Give back, unchanged, the line containing "720x540 pixels." and every line after it up to the end of the listing.
========
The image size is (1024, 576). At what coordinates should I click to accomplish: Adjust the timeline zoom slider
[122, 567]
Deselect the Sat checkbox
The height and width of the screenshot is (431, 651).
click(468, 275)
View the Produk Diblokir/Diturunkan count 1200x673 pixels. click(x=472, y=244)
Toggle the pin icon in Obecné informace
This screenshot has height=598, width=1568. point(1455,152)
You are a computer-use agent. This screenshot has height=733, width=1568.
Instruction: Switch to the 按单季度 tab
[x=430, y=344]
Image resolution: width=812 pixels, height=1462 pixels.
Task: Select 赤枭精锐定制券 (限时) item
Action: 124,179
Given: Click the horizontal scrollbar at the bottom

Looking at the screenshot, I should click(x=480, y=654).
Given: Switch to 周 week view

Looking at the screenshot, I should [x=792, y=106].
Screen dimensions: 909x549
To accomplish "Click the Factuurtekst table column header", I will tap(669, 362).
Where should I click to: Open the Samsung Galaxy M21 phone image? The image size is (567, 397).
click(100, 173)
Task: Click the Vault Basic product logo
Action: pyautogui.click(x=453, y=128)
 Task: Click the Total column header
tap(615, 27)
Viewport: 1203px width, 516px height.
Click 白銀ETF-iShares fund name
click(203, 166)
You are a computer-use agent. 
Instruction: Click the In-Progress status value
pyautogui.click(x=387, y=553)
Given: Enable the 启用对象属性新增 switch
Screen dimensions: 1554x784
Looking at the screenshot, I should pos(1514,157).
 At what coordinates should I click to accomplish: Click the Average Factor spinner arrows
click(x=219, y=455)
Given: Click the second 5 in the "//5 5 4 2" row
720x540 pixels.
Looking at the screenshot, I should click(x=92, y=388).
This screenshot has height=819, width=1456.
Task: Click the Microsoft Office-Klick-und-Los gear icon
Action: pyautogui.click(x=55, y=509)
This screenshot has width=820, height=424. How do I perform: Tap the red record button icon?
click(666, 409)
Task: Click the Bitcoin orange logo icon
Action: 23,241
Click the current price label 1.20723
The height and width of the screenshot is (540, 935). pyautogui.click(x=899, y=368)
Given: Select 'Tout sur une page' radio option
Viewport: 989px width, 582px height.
========
__RESULT OF THE EXERCISE__:
720x540 pixels.
Looking at the screenshot, I should click(x=92, y=388).
This screenshot has height=819, width=1456.
Task: Click the Microsoft Office-Klick-und-Los gear icon
Action: pyautogui.click(x=55, y=509)
This screenshot has width=820, height=424. How do I perform: Tap the red record button icon?
click(666, 409)
Task: Click the Bitcoin orange logo icon
Action: 23,241
Click the current price label 1.20723
The height and width of the screenshot is (540, 935). pyautogui.click(x=899, y=368)
Given: Select 'Tout sur une page' radio option
Viewport: 989px width, 582px height.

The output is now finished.